Category Archives: Microsoft

Microsoft products and services.

IE File Upload Validation

At last, Microsoft have finally fixed an extraordinarily annoying broken feature of IE introduced with Windows XP Service Pack 2. The problem, for which I previously published a temporary solution and which has been experienced and documented by many since at least September last year, has been resolved. The W3C’s Bug 838 tracked and discussed this issue up until its resolution that has come with Microsoft’s Security Bulletin MS05-014. The patch is available through Windows Update.

The W3C QA team have published a document explaining the issue and solutions, which has been linked from the MarkUp Validator. Hopefully, this now means the continuing flow of error reports to www-validator will cease, or at least slow down. Of course my recommended solution has been, and always will be, to use an alternate browser that does not suffer from such fatal bugs. This is especially the case for user’s of the validator since most will be web developers that really need to develop within standards compliant environments; however, the persistent use of IE among many developers is one thing I fail to understand.

Standards Policy

I have finally got around to publishing the final version of my standards policy today. The document is designed to explain my opinions about accessibility, graceful degredation and proprietary extensions; and to explain why this site fails to render correctly, yet remains accessible for IE users.
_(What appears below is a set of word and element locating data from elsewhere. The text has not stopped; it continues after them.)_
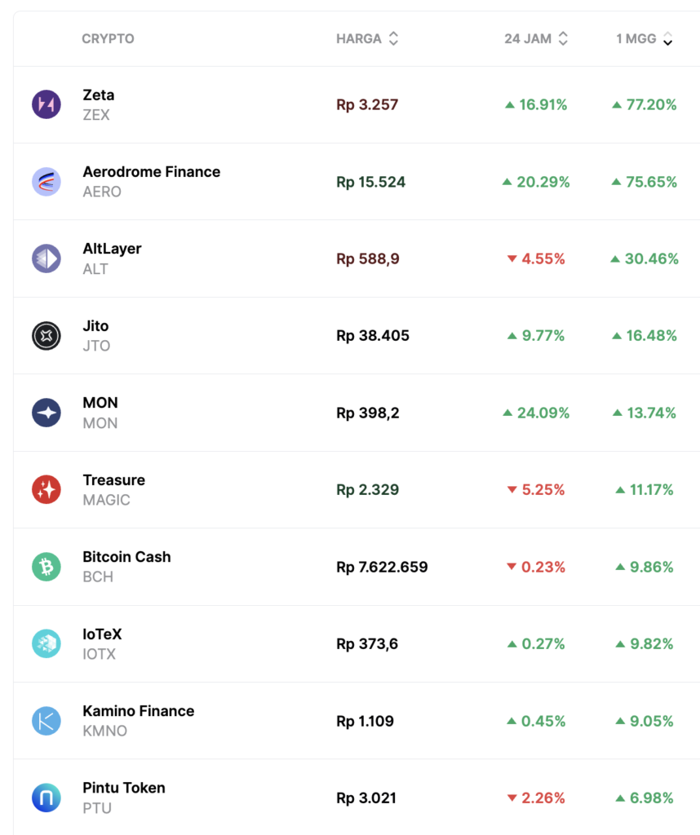Screen dimensions: 700x835
Task: Click the Kamino Finance K icon
Action: pos(47,721)
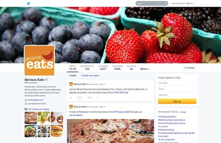The width and height of the screenshot is (221, 143).
Task: Click the Serious Eats profile avatar
Action: pos(39,60)
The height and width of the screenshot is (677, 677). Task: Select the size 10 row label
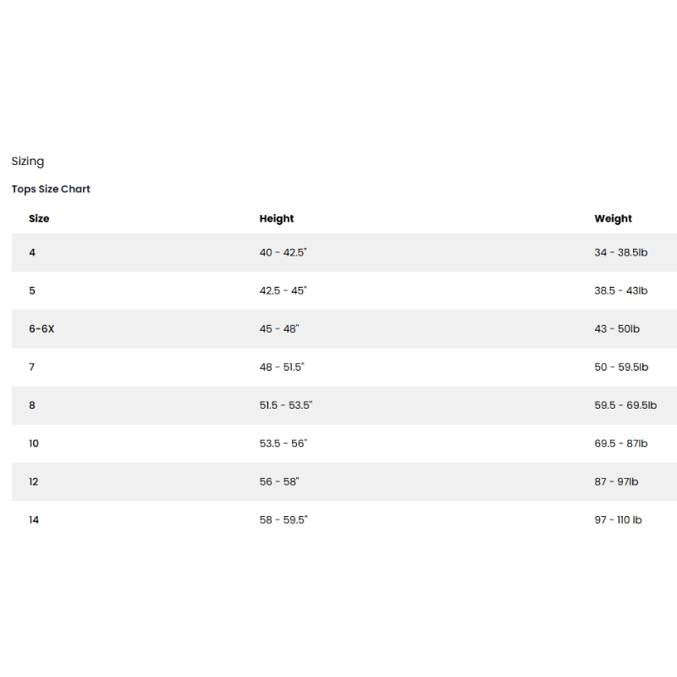pyautogui.click(x=34, y=443)
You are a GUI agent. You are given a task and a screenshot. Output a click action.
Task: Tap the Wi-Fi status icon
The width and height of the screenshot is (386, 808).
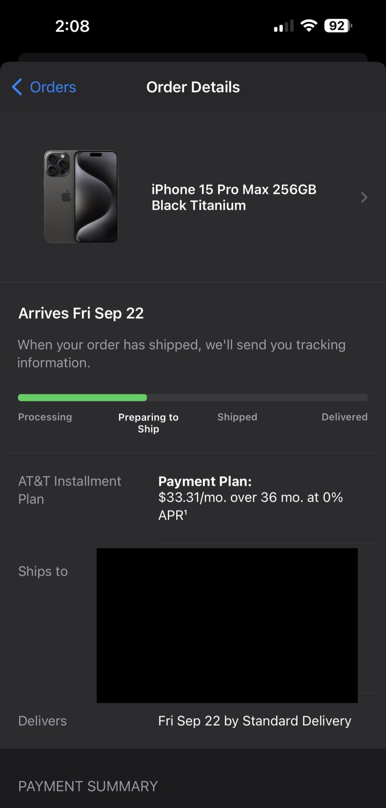pos(309,26)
Additionally I’ve made use of a conditional comment in order to provide a message to IE users to explain why this site degrades so noticeably. If you don’t have IE, or just don’t feel like opening it up, the message, which appears at the top of the page, simply states:

Find out why this site degrades in Internet Explorer.

Don’t Support IE

Recently, Charl van Niekerk posted his comments about dumping IE, and I totally agree with everything he said. This site does not, and will not support IE until such time as IE supports the standards – like that will ever happen!. If you haven’t already, fire up IE and take a look at this site. You should notice that it degrades somewhat gracefully. The content is fully accessible, though it’s not quite as visually appealing as it is in Firefox and Opera.

Here are my reasons, especially for web developers like myself, to stop supporting IE and allow websites to noticably degrade in IE and other older browsers. Most have already totally given up on Netscape 4.x, so it’s about time we did the same for IE.

The target audience for developer sites like this is, of course, web developers. If web developers start to find that the resources they need to learn and improve their skills do not work in IE, they will be forced to use alternative browsers. Of course, many developers like us already know about the plethora of bugs and serious lack of standards complaince in IE, but as can be seen by the stats at W3Schools, around 70% of web developers (well, of those that are just learning) still use IE. It is these developers that we need to convert to better alternative browsers, and the sooner the better.

By converting the developers, they will learn more about standards compliant, and interoperable code. They will notice the severe flaws in IE’s implementation. They will be forced to make sites that work properly in non-IE browsers, since they’ll be using one themselves. As more sites adopt standards, and stop locking out non-IE browsers, we will have a better chance of taking back the web!

The Firefox community may be aiming for a 10% market share within 12 months among the general population, but among web developers we need to work harder. I want to aim to completely reverse those stats on W3Schools. Let’s aim for 70% market share for non-IE browsers, including Firefox, Opera, Safari, Konqueror, Omni-Web and Mosaic (just kidding), etc… So join us! Remove the countless IE hacks from your stylesheet, except the ones that are absolutely necessary to maintain accessibility. Indeed, there is even a single hack in my stylesheet that simply prevents the menu overlapping the main content. Let’s send a message to those that build the sites! Let’s give them a reason to switch!